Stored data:
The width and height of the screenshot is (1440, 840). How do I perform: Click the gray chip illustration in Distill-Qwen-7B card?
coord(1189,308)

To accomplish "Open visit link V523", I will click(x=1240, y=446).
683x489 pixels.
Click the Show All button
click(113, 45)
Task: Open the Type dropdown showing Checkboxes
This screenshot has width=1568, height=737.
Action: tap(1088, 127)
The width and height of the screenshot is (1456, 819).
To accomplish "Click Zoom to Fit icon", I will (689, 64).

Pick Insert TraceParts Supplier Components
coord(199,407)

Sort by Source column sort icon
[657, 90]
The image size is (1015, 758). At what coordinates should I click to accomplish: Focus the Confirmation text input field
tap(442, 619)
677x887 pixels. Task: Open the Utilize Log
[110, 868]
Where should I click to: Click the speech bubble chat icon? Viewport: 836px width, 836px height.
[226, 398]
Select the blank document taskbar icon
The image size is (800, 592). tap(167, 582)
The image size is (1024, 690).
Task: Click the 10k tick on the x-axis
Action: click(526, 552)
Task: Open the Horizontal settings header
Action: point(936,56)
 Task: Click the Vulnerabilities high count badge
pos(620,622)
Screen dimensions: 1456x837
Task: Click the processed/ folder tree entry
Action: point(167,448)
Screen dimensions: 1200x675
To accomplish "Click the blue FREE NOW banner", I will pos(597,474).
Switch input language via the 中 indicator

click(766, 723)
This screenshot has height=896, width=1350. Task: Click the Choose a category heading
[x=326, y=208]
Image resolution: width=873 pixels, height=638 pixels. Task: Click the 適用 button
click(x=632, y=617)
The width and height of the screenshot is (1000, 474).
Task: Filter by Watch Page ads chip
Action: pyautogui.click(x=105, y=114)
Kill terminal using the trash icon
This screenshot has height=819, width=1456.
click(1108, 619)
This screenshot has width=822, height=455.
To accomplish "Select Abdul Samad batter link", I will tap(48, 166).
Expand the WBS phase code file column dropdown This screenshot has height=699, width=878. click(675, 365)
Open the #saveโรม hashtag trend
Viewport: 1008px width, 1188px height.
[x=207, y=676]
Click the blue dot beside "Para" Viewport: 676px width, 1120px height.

- Task -
Copy the listing above exactly, from the line containing "Switch input language via the 中 indicator" through the end of the listing, including both ends.

- Result -
Switch input language via the 中 indicator

click(766, 723)
This screenshot has height=896, width=1350. Task: Click the Choose a category heading
[x=326, y=208]
Image resolution: width=873 pixels, height=638 pixels. Task: Click the 適用 button
click(x=632, y=617)
The width and height of the screenshot is (1000, 474).
Task: Filter by Watch Page ads chip
Action: pyautogui.click(x=105, y=114)
Kill terminal using the trash icon
This screenshot has height=819, width=1456.
click(1108, 619)
This screenshot has width=822, height=455.
To accomplish "Select Abdul Samad batter link", I will tap(48, 166).
Expand the WBS phase code file column dropdown This screenshot has height=699, width=878. click(675, 365)
Open the #saveโรม hashtag trend
Viewport: 1008px width, 1188px height.
[x=207, y=676]
Click the blue dot beside "Para" Viewport: 676px width, 1120px height.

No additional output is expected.